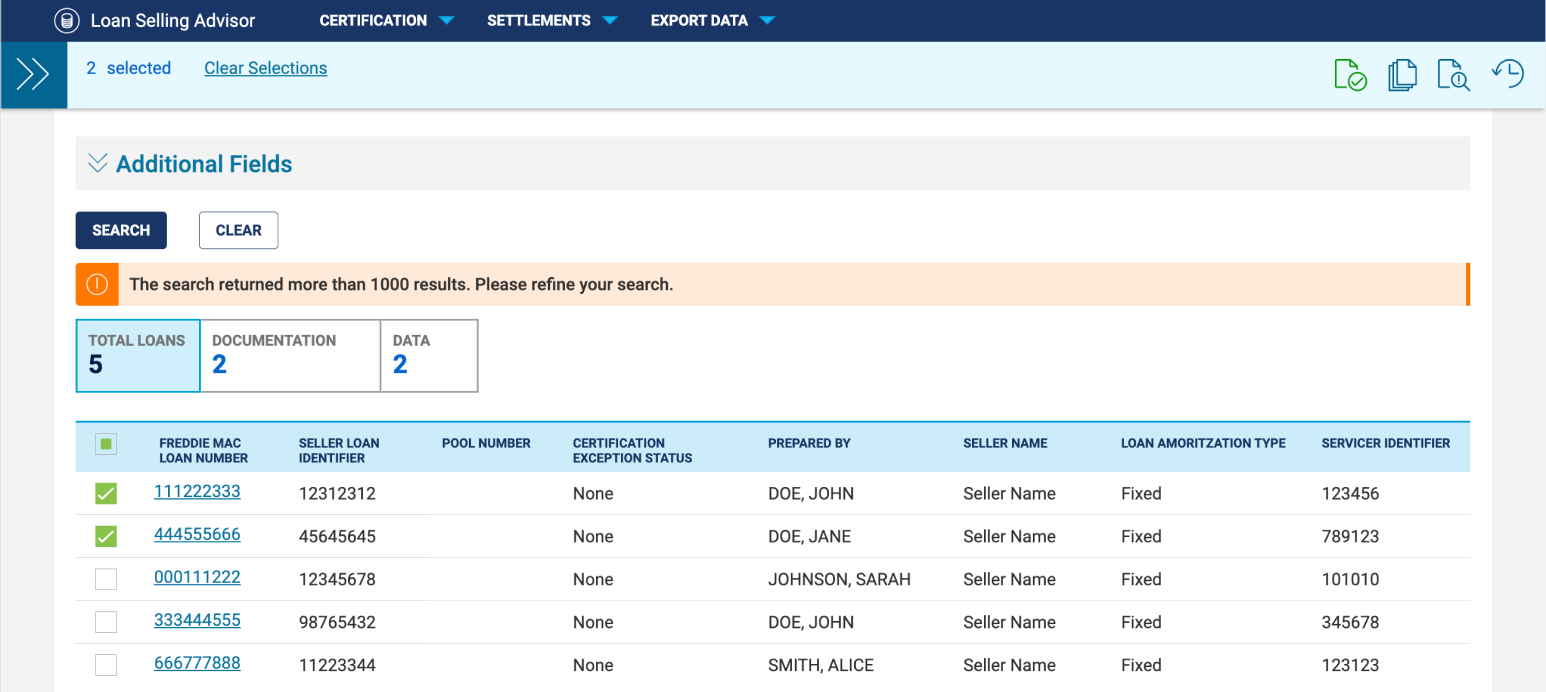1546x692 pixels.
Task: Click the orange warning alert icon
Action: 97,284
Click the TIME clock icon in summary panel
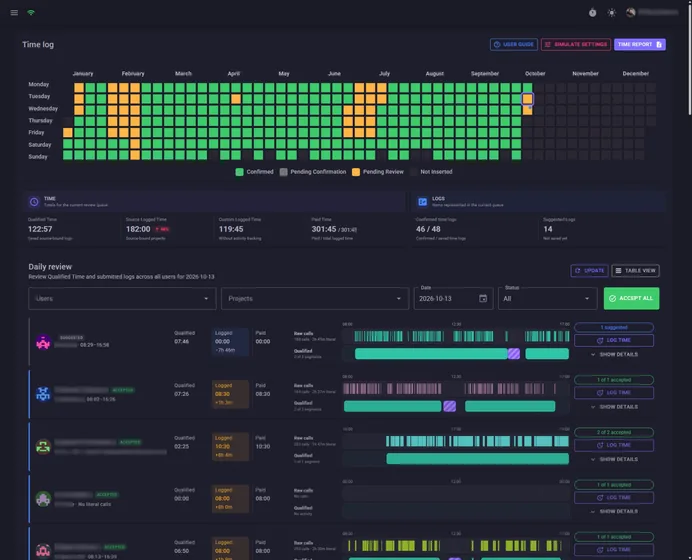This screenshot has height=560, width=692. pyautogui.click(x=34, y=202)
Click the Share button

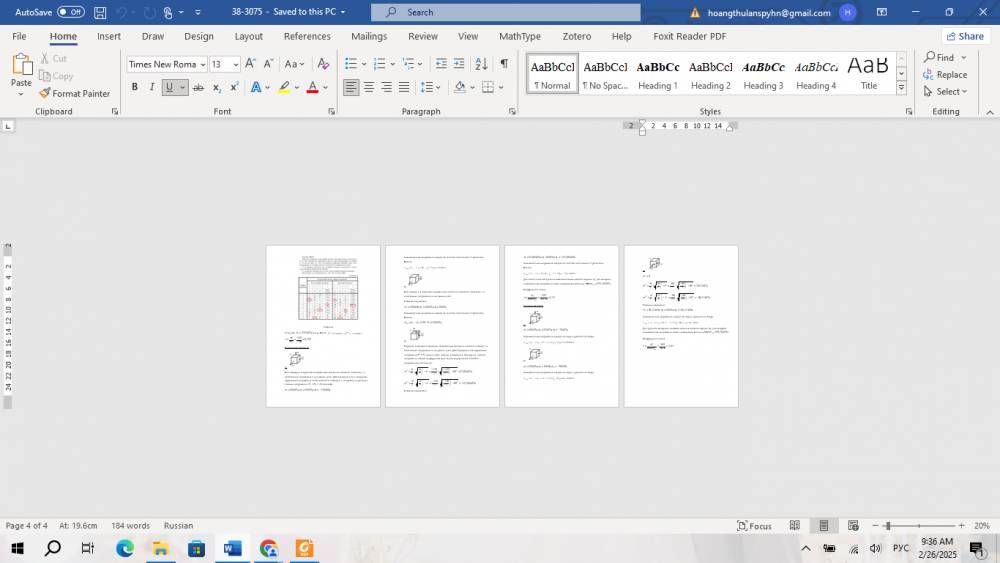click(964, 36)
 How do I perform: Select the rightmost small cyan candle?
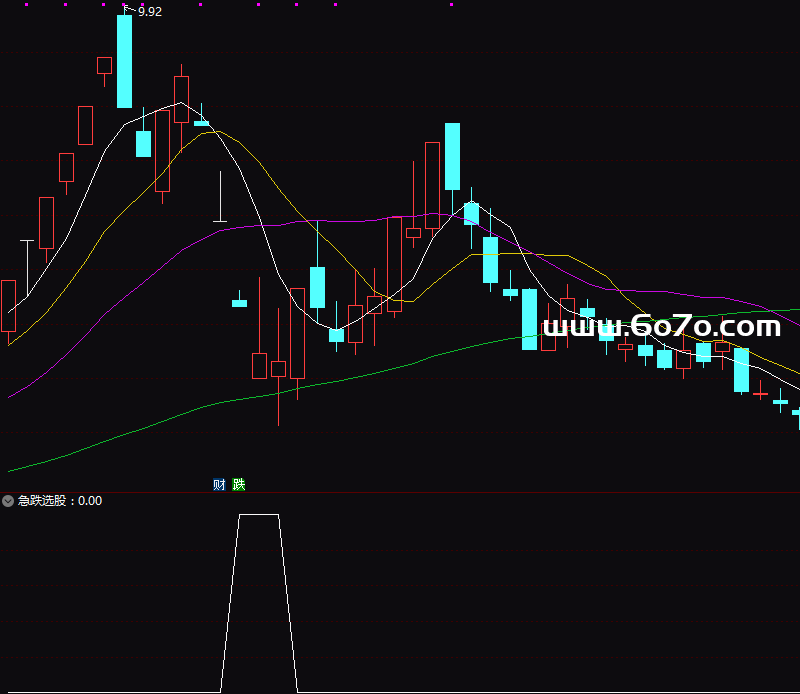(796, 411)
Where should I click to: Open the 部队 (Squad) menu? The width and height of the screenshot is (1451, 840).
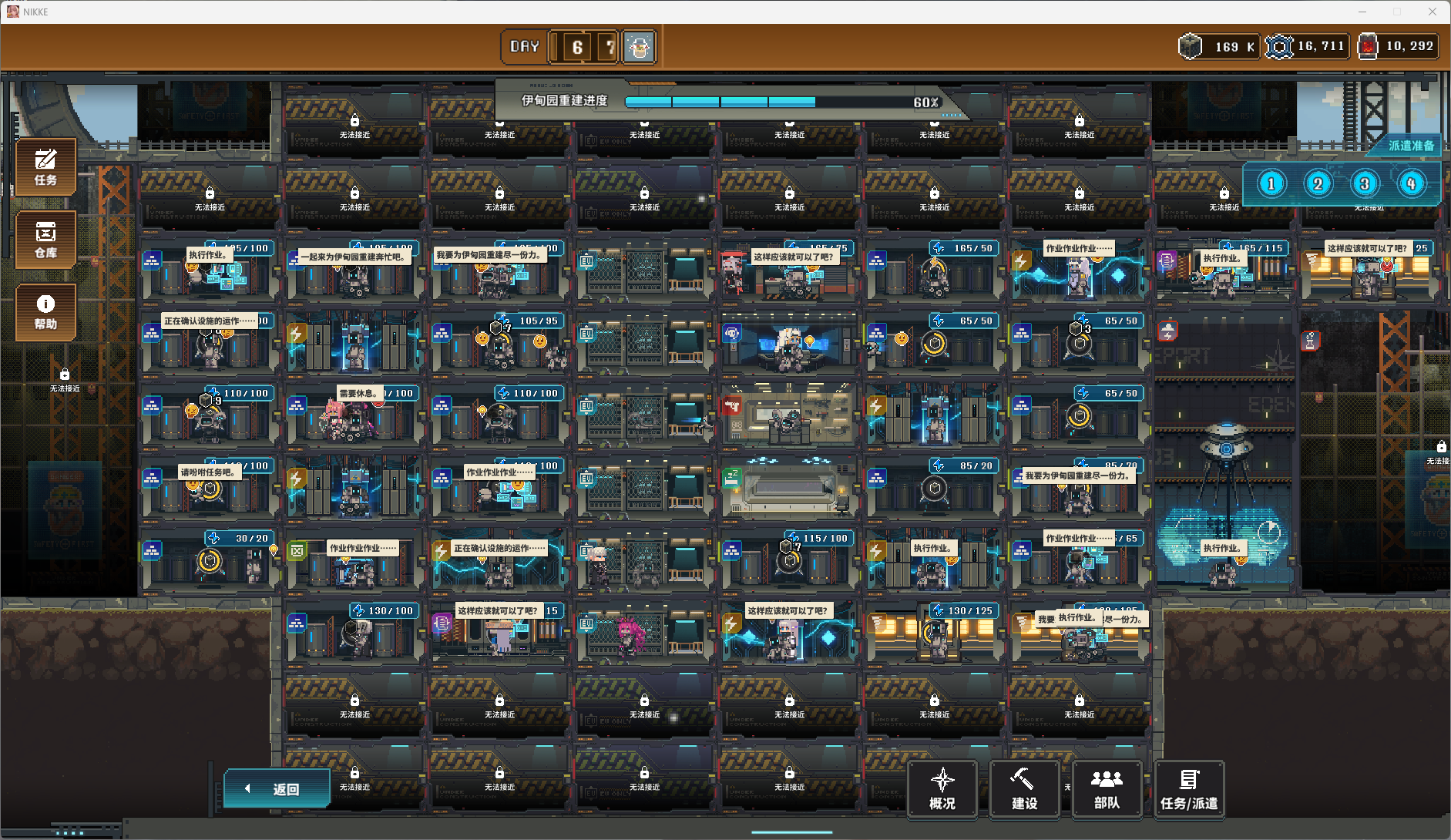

## WHAT IS NEEDED
Begin at the line containing "Click the Share button" and stop at the final line of the data. Retype those lines exactly, without the pictures.

## RESULT
Click the Share button

click(964, 36)
 How do I perform: Select the rightmost small cyan candle?
(796, 411)
Where should I click to: Open the 部队 (Squad) menu? The width and height of the screenshot is (1451, 840).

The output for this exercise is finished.